Henderson concorda com o presidente da Anorc, Marcelo Passos, quando ele diz que o governo estadual, que busca entre suas prioridades aumentar o emprego e a renda no interior, tem uma oportunidade valiosa para reverter essa situação.

A primeira delas, segundo ele, é reexaminar, como já vem fazendo, a concessão de Proadis, permitindo que o setor da carne seja efetivamente beneficiado por empresas que desejem investir no estado.

“Mesmo que zerasse o ICMS para essas empresas – lembra Henderson – o setor da carne ainda sim devolveria R$ 100 milhões todos os anos em tributos recolhidos por sua cadeia produtiva”.

Do ponto de vista social – um enfoque muito caro para a atual administração -, ao inserir micro e pequenos criadores nesse processo, o governo estaria ampliando as possibilidade de encaixe desses criadores em programas de compras públicas, desde que a mercadoria recebesse selo de inspeção.

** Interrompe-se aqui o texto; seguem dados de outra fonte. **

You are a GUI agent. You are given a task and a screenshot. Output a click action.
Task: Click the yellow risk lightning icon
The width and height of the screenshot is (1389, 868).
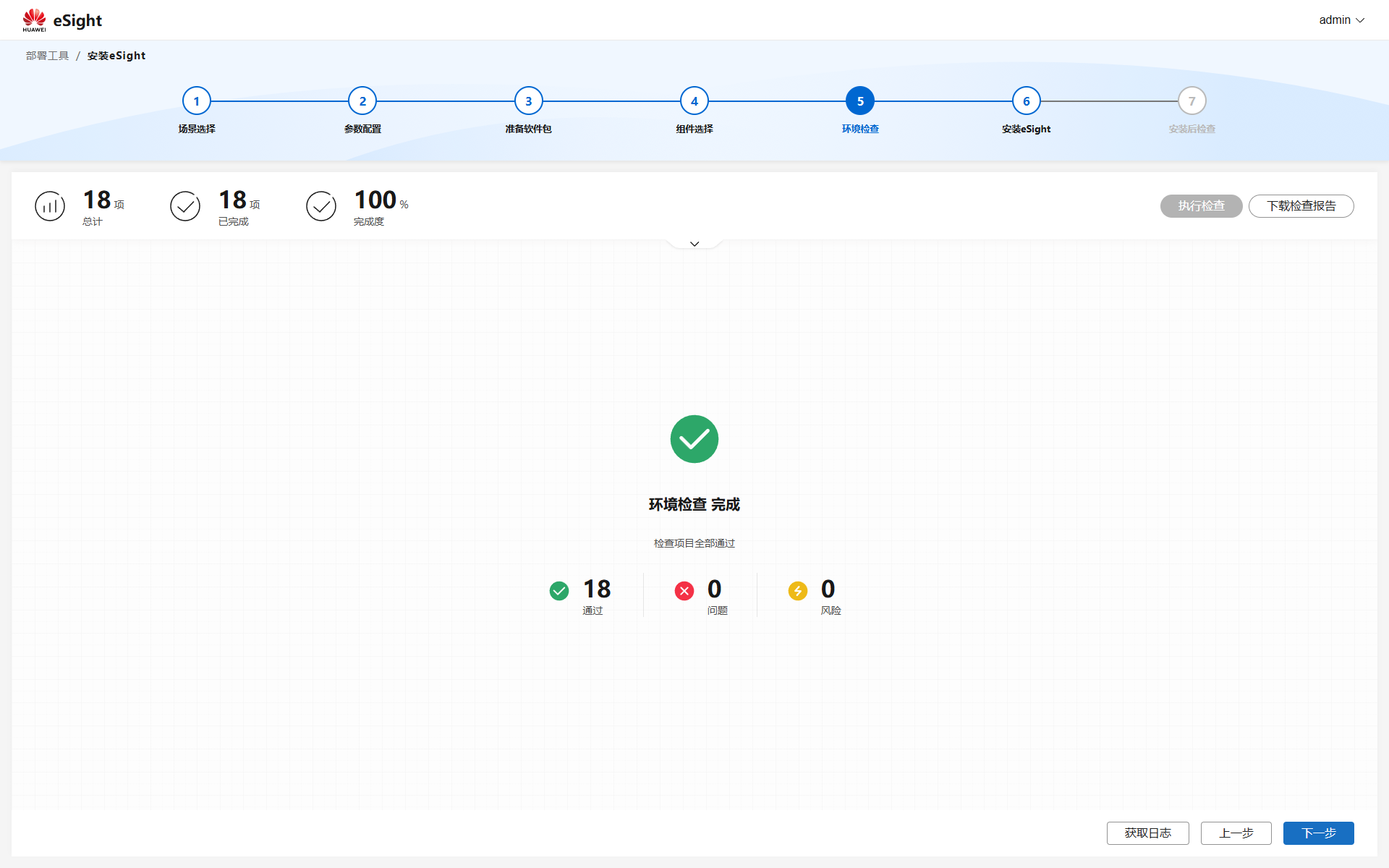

Ainda segundo assessor técnico da Faern, a pecuária foi o único setor da economia agrária do estado, além da agricultura irrigada e do camarão, que se mantem após anos de seca e crise econômica que levaram para o fundo atividades antes importantíssimas como a cajucultura que, por sua vez, sustentava a apicultura.

“As demais culturas, feijão, milho, algodão, entre outras, todas sucumbiram, enquanto a bovinocultura, apesar de tudo, ainda pode se recuperar das perdas dos últimos anos”, acrescenta.